● **Problem to work on**: Rewrite the items below as a numbered list, omitting any blank lines.

● **Record extracts**:
START

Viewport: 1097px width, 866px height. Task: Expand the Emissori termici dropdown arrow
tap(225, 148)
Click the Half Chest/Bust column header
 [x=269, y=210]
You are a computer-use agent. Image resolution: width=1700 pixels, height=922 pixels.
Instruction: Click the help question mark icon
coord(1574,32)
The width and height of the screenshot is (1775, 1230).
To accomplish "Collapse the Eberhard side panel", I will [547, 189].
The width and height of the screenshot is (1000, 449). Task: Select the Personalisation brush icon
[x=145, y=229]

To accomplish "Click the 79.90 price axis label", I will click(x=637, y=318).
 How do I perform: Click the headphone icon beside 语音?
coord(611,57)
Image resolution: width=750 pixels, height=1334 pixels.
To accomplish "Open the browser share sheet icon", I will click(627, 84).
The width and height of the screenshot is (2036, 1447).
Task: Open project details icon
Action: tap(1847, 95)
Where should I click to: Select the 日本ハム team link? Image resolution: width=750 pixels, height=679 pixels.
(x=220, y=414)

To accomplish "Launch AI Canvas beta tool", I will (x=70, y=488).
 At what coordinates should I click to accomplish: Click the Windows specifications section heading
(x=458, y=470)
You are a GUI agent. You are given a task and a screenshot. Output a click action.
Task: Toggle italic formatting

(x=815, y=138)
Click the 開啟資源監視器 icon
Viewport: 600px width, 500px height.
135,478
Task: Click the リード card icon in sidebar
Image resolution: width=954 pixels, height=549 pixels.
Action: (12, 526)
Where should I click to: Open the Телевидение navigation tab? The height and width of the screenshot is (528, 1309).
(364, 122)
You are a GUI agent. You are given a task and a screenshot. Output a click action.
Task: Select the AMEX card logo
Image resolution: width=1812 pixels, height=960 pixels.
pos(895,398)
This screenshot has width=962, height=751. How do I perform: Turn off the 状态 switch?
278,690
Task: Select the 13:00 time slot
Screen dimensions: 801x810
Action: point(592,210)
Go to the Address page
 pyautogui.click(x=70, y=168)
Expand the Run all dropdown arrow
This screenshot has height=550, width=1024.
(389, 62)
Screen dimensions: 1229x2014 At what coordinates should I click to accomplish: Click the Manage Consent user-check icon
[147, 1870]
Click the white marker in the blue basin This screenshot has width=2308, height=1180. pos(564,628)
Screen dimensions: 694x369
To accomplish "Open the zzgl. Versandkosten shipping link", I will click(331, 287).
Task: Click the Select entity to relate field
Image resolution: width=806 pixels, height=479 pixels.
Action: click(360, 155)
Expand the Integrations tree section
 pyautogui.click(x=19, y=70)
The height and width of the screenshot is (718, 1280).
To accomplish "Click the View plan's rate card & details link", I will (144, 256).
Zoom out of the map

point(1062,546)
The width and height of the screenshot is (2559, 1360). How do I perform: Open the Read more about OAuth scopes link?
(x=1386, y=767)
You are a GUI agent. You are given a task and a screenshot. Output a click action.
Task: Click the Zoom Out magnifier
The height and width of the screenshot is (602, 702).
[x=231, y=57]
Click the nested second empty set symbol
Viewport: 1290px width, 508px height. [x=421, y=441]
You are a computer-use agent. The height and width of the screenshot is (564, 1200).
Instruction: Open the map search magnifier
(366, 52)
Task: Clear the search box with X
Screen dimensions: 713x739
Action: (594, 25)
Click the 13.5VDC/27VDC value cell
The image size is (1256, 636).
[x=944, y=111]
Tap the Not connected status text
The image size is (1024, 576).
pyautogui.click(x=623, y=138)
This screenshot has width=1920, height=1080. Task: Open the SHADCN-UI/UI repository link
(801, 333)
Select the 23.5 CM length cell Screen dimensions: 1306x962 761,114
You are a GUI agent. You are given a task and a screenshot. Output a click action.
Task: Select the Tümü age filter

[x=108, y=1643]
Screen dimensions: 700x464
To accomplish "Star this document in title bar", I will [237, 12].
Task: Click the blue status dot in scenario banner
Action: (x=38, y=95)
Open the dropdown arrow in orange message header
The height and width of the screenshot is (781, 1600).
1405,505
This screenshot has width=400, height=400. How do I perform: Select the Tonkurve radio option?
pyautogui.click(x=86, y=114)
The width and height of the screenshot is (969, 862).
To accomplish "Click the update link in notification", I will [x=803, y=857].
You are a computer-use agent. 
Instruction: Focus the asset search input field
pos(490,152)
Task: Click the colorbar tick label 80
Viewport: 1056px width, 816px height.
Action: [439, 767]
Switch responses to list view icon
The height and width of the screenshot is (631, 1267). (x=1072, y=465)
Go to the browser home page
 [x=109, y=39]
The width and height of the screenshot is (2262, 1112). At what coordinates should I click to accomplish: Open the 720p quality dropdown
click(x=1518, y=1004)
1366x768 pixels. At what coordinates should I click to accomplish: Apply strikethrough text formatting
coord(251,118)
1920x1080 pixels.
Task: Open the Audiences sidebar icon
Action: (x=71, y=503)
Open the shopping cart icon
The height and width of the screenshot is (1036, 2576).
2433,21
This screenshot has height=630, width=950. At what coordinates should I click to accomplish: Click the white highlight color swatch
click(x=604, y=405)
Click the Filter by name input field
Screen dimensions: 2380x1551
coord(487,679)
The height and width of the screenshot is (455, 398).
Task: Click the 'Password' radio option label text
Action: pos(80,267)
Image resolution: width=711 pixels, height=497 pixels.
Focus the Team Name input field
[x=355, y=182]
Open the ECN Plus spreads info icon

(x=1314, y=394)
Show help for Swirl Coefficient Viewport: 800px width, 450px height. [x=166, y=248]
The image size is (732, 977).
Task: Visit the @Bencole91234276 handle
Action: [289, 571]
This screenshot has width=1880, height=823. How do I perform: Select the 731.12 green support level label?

END

● **Exercise response**:
1. Viewport: 1097px width, 866px height. Task: Expand the Emissori termici dropdown arrow
2. tap(225, 148)
3. Click the Half Chest/Bust column header
4.  [x=269, y=210]
5. You are a computer-use agent. Image resolution: width=1700 pixels, height=922 pixels.
6. Instruction: Click the help question mark icon
7. coord(1574,32)
8. The width and height of the screenshot is (1775, 1230).
9. To accomplish "Collapse the Eberhard side panel", I will [547, 189].
10. The width and height of the screenshot is (1000, 449). Task: Select the Personalisation brush icon
11. [x=145, y=229]
12. To accomplish "Click the 79.90 price axis label", I will click(x=637, y=318).
13.  How do I perform: Click the headphone icon beside 语音?
14. coord(611,57)
15. Image resolution: width=750 pixels, height=1334 pixels.
16. To accomplish "Open the browser share sheet icon", I will click(627, 84).
17. The width and height of the screenshot is (2036, 1447).
18. Task: Open project details icon
19. Action: tap(1847, 95)
20. Where should I click to: Select the 日本ハム team link? Image resolution: width=750 pixels, height=679 pixels.
21. (x=220, y=414)
22. To accomplish "Launch AI Canvas beta tool", I will (x=70, y=488).
23.  At what coordinates should I click to accomplish: Click the Windows specifications section heading
24. (x=458, y=470)
25. You are a GUI agent. You are given a task and a screenshot. Output a click action.
26. Task: Toggle italic formatting
27. (x=815, y=138)
28. Click the 開啟資源監視器 icon
29. Viewport: 600px width, 500px height.
30. 135,478
31. Task: Click the リード card icon in sidebar
32. Image resolution: width=954 pixels, height=549 pixels.
33. Action: (12, 526)
34. Where should I click to: Open the Телевидение navigation tab? The height and width of the screenshot is (528, 1309).
35. (364, 122)
36. You are a GUI agent. You are given a task and a screenshot. Output a click action.
37. Task: Select the AMEX card logo
38. Image resolution: width=1812 pixels, height=960 pixels.
39. pos(895,398)
40. This screenshot has width=962, height=751. How do I perform: Turn off the 状态 switch?
41. 278,690
42. Task: Select the 13:00 time slot
43. Screen dimensions: 801x810
44. Action: point(592,210)
45. Go to the Address page
46.  pyautogui.click(x=70, y=168)
47. Expand the Run all dropdown arrow
48. This screenshot has height=550, width=1024.
49. (389, 62)
50. Screen dimensions: 1229x2014 At what coordinates should I click to accomplish: Click the Manage Consent user-check icon
51. [147, 1870]
52. Click the white marker in the blue basin This screenshot has width=2308, height=1180. pos(564,628)
53. Screen dimensions: 694x369
54. To accomplish "Open the zzgl. Versandkosten shipping link", I will click(331, 287).
55. Task: Click the Select entity to relate field
56. Image resolution: width=806 pixels, height=479 pixels.
57. Action: click(360, 155)
58. Expand the Integrations tree section
59.  pyautogui.click(x=19, y=70)
60. The height and width of the screenshot is (718, 1280).
61. To accomplish "Click the View plan's rate card & details link", I will (144, 256).
62. Zoom out of the map
63. point(1062,546)
64. The width and height of the screenshot is (2559, 1360). How do I perform: Open the Read more about OAuth scopes link?
65. (x=1386, y=767)
66. You are a GUI agent. You are given a task and a screenshot. Output a click action.
67. Task: Click the Zoom Out magnifier
68. The height and width of the screenshot is (602, 702).
69. [x=231, y=57]
70. Click the nested second empty set symbol
71. Viewport: 1290px width, 508px height. [x=421, y=441]
72. You are a computer-use agent. The height and width of the screenshot is (564, 1200).
73. Instruction: Open the map search magnifier
74. (366, 52)
75. Task: Clear the search box with X
76. Screen dimensions: 713x739
77. Action: (594, 25)
78. Click the 13.5VDC/27VDC value cell
79. The image size is (1256, 636).
80. [x=944, y=111]
81. Tap the Not connected status text
82. The image size is (1024, 576).
83. pyautogui.click(x=623, y=138)
84. This screenshot has width=1920, height=1080. Task: Open the SHADCN-UI/UI repository link
85. (801, 333)
86. Select the 23.5 CM length cell Screen dimensions: 1306x962 761,114
87. You are a GUI agent. You are given a task and a screenshot. Output a click action.
88. Task: Select the Tümü age filter
89. [x=108, y=1643]
90. Screen dimensions: 700x464
91. To accomplish "Star this document in title bar", I will [237, 12].
92. Task: Click the blue status dot in scenario banner
93. Action: (x=38, y=95)
94. Open the dropdown arrow in orange message header
95. The height and width of the screenshot is (781, 1600).
96. 1405,505
97. This screenshot has width=400, height=400. How do I perform: Select the Tonkurve radio option?
98. pyautogui.click(x=86, y=114)
99. The width and height of the screenshot is (969, 862).
100. To accomplish "Click the update link in notification", I will [x=803, y=857].
101. You are a computer-use agent. 
102. Instruction: Focus the asset search input field
103. pos(490,152)
104. Task: Click the colorbar tick label 80
105. Viewport: 1056px width, 816px height.
106. Action: [439, 767]
107. Switch responses to list view icon
108. The height and width of the screenshot is (631, 1267). (x=1072, y=465)
109. Go to the browser home page
110.  [x=109, y=39]
111. The width and height of the screenshot is (2262, 1112). At what coordinates should I click to accomplish: Open the 720p quality dropdown
112. click(x=1518, y=1004)
113. 1366x768 pixels. At what coordinates should I click to accomplish: Apply strikethrough text formatting
114. coord(251,118)
115. 1920x1080 pixels.
116. Task: Open the Audiences sidebar icon
117. Action: (x=71, y=503)
118. Open the shopping cart icon
119. The height and width of the screenshot is (1036, 2576).
120. 2433,21
121. This screenshot has height=630, width=950. At what coordinates should I click to accomplish: Click the white highlight color swatch
122. click(x=604, y=405)
123. Click the Filter by name input field
124. Screen dimensions: 2380x1551
125. coord(487,679)
126. The height and width of the screenshot is (455, 398).
127. Task: Click the 'Password' radio option label text
128. Action: pos(80,267)
129. Image resolution: width=711 pixels, height=497 pixels.
130. Focus the Team Name input field
131. [x=355, y=182]
132. Open the ECN Plus spreads info icon
133. (x=1314, y=394)
134. Show help for Swirl Coefficient Viewport: 800px width, 450px height. [x=166, y=248]
135. The image size is (732, 977).
136. Task: Visit the @Bencole91234276 handle
137. Action: [289, 571]
138. This screenshot has width=1880, height=823. How do I perform: Select the 731.12 green support level label?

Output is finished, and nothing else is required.